My time at Berklee and living in Boston helped me as a live performer. I was actively playing shows throughout my education – both at Berklee and outside of school. The experience I gained from getting out there and playing as much as possible was invaluable, but I think the technical voice instruction and Livingston Taylor’s performance class in particular were very helpful in furthering my comfort on stage.
At Berklee I also learned that performing live requires a different kind of focus than recording in a studio. When you’re live, it’s your responsibility not only to sound good, but to look good, too! I pay as much attention to technique as I do to my body language and stage presence. In the studio, the concentration is placed on getting the best sound possible – without having to worry about much else! But having a responsive audience and bouncing off that positive energy at live shows certainly help and make a difference. For me, playing for two people who are really, really listening can be better than playing to 2,000 who aren’t.
But as much as I love Boston, moving to New York City was the best decision for my career.

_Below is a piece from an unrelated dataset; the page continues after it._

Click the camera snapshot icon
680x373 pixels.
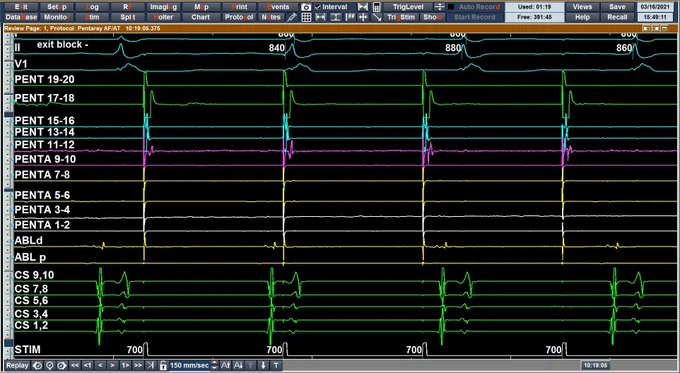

The city is endless. It introduced me to a lot of playing, recording and teaching opportunities that I wouldn’t have come across in Boston. It’s also stuffed to the brim with creative people. Everyone in New York is an actor, musician or some sort of artist, so when you live here you’re constantly surrounded by that creative energy everywhere you turn. Without Beantown and Berklee though, I’d be a different musician and performer all together. Places like the Middle East, All Asia, the BPC, Harper’s Ferry and Sculler’s all gave me a great and reassuring start. And now, returning home to perform offers a special, more personal experience that no other town can compete with.